# Merge function - Any DolphinCAM Mill/Pro V12  in the user base?



## countryguy (May 11, 2014)

I picked DolphinCAM Mill PRO -  (Mostly due to the $sale price) and find it ...powerful but w/ a GUI that needs a "whaap" on the hood every now and then.   Still getting used to the setup and would be interested in knowing who else has this software here?    Happy to have a thread pool for discussion?  Or should that be OT forum?  
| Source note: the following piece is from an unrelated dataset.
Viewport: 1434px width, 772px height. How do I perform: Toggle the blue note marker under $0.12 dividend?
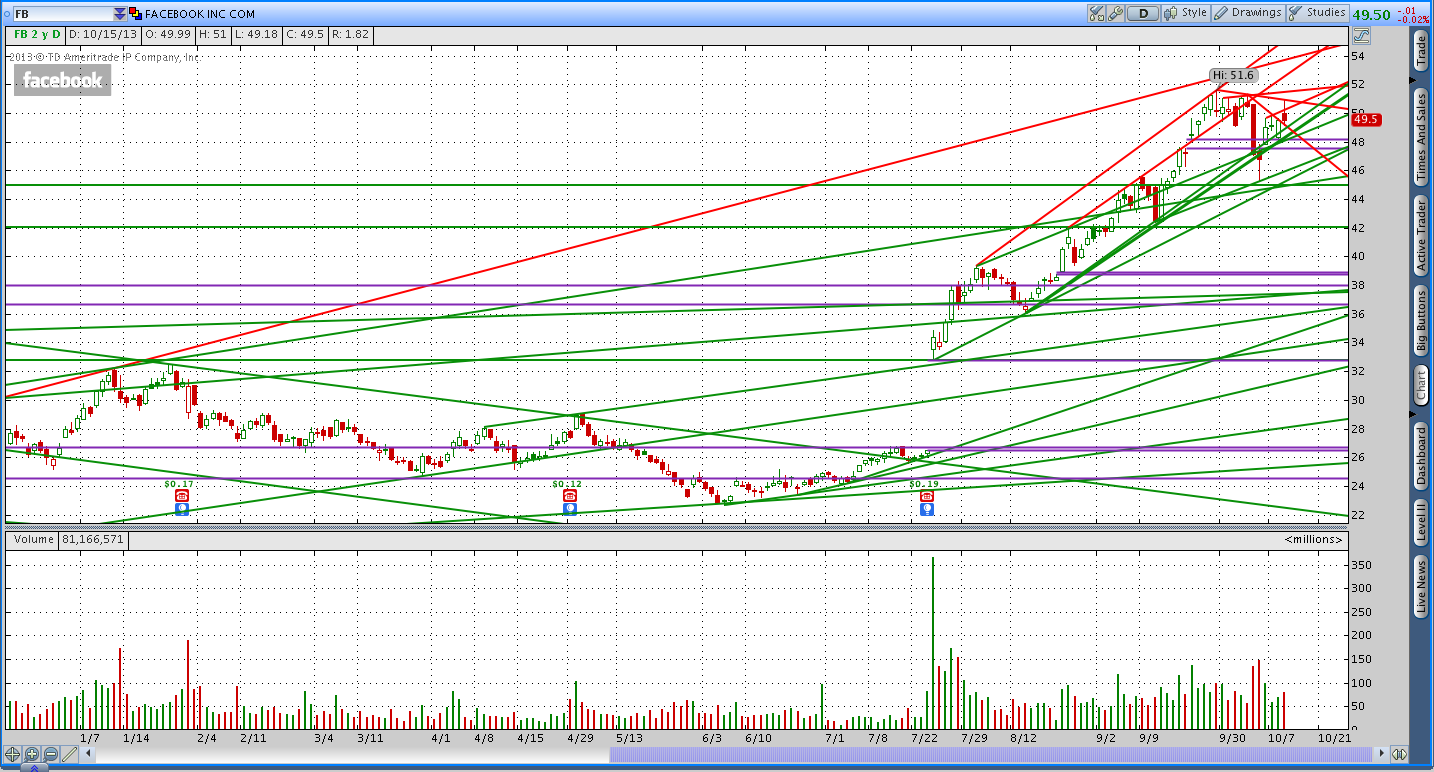pos(569,508)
Anyway-  Here is my first issue.  DCAM Usa moderates this so I've posted at that "other place"  ;-)   
http://www.cnczone.com/forums/dolphin-cadcam/221502-v12-mill-pro-merge-function-cutter-depth.html


----------



## countryguy (May 17, 2014)

*Doc: DXF to Dolphin Mill Prod - PM me for it   Was:Any DolphinCAM Mill/Pro V12  in the user base?*

Nobody replied here, but someone will show up or search.  The process to take a DXF to Dolphin Mill / Mill Pro / Lathe-turn is not hard but simply unique (to me anyway).   I've completed a MSWord Doc which outlines a basic project w/ clicks and screen shots to get your first Mill job from DXF  to Partmaster to Mill Pro to Gcode.   PM me here to have a copy sent.  Too large at about 1.8Mb to post.


----------



## Bishop (May 30, 2014)

I just got Dolphin and so far I have been really enjoying it. I'll send a pm with my email as I would be interested in seeing the tutorial. 

Thank you
shawn


----------